ISLAMABAD, Pakistan – Pakistani security forces fought Taliban militants on the outskirts of the main city in the northwest’s Swat Valley and entered two other Taliban-held towns there, the army said Sunday, foreshadowing what could become bloody urban battles.
A top government official said the offensive near Afghanistan had already killed more than 1,000 Taliban fighters, while a group of pro-government religious leaders endorsed the operation but condemned U.S. missile strikes in the northwest.
The developments underscored Pakistan’s resolve and frustration in its battle against militancy.
Recent Taliban forays into a district just 60 miles from Islamabad, the capital, seem to have swayed many Pakistanis to support the most recent military operation, but that could easily change if the toll on the hundreds of thousands of civilians displaced mounts, and if more U.S. missile strikes stoke greater popular discontent.
In giving the 1,000-plus death toll Sunday, Interior Minister Rehman Malik said the operation in Swat and surrounding areas would “continue till the last Taliban are flushed out.” It was not possible to independently verify the figure. The territories bombarded over the past three weeks are now too dangerous for journalists to freely visit.
In a statement Sunday afternoon, the army said 25 militants and a soldier died in the previous 24 hours.
Security forces were facing off with militants in “intense fire engagements” on the outskirts of Swat’s main town, Mingora, where many of the estimated 4,000 Taliban fighters in the valley are believed to be holed up, the statement said.
It also said security forces had surrounded and entered the towns of Matta and Kanju to take on the militants, and it requested civilians still in those areas stay away from the Taliban hide-outs.

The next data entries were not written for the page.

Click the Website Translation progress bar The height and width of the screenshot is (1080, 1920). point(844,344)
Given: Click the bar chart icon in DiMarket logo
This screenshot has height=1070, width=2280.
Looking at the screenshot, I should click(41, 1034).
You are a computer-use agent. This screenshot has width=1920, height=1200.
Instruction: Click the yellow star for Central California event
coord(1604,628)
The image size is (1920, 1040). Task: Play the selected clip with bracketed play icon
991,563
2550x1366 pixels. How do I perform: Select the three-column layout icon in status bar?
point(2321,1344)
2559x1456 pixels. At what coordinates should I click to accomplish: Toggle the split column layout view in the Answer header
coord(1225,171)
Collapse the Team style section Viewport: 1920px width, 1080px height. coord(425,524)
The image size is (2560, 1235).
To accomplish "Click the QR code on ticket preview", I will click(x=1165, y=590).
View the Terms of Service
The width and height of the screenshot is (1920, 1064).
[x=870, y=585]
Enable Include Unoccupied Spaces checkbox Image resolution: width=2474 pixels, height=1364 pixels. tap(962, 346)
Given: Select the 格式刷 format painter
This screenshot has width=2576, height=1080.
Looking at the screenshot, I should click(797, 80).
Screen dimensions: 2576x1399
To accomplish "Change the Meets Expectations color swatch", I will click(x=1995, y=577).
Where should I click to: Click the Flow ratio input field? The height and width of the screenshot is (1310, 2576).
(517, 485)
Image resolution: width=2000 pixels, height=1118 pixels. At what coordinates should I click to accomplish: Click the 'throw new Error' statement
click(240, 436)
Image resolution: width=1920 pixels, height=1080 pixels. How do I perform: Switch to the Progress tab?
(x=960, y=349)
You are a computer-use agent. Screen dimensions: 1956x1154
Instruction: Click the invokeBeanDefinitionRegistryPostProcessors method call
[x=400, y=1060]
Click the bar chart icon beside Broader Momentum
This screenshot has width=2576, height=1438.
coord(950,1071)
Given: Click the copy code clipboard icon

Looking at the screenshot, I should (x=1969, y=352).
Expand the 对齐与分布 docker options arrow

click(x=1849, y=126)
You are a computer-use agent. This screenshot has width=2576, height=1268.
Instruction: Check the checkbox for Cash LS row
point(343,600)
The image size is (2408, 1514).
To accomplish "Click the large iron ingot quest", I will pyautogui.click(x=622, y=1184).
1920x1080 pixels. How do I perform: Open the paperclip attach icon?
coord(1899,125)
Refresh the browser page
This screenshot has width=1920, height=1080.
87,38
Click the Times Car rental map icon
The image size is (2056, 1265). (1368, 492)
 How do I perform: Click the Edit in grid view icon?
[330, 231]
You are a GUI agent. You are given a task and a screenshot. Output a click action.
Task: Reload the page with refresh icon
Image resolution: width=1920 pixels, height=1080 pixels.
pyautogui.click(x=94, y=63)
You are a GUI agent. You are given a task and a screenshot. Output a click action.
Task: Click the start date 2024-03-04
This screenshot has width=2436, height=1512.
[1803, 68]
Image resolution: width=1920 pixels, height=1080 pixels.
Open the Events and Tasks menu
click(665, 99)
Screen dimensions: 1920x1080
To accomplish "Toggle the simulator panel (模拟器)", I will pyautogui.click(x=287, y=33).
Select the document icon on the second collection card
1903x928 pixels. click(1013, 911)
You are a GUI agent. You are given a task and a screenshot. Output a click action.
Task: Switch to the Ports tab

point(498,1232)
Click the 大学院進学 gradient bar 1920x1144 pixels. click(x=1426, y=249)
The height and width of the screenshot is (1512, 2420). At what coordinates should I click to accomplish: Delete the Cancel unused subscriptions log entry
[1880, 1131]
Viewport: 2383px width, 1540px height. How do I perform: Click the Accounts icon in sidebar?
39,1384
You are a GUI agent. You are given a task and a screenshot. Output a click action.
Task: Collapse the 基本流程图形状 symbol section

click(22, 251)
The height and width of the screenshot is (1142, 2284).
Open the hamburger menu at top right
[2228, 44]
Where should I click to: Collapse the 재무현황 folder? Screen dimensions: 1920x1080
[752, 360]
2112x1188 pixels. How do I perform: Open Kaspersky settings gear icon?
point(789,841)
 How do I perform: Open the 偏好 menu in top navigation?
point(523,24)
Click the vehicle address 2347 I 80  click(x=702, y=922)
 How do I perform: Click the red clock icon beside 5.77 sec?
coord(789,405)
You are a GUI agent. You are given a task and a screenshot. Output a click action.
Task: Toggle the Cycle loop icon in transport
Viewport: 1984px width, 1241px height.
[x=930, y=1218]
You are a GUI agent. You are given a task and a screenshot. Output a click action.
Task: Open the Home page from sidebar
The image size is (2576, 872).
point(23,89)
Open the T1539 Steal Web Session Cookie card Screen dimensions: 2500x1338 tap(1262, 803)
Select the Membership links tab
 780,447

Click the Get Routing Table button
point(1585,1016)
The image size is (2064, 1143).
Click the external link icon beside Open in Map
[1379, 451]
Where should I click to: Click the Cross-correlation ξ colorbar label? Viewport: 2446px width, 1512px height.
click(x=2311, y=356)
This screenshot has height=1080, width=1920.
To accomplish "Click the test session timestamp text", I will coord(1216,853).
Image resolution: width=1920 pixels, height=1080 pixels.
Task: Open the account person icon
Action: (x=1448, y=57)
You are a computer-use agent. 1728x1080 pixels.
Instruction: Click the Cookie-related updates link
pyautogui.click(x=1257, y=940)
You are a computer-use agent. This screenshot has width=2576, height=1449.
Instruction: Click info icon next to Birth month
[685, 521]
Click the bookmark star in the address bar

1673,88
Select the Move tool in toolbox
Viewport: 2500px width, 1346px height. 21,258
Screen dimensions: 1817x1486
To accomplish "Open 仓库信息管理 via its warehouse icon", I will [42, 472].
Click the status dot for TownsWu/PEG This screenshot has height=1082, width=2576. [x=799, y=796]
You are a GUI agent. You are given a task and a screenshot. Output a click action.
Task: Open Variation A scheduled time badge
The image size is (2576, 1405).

Troops were making gains in remote Piochar area, the rear base of Swat Taliban leader Maulana Fazlullah, it added.
“The operation is going in the right direction as we had planned,” Malik said in a televised news conference from Mardan, where he went to relief camps to see some of the new refugees. “I cannot give a time but we will try (to complete the operation) at the earliest.”
In Pakistan’s southern city of Karachi, meanwhile, police said a tip-off led them to arrest four alleged militants of Lashkar-e-Jhangvi, a banned outfit linked to both the Taliban and al-Qaida. The men are suspected of planning attacks on high-value targets in Karachi, senior police officer Chaudhry Mohammad Aslam said.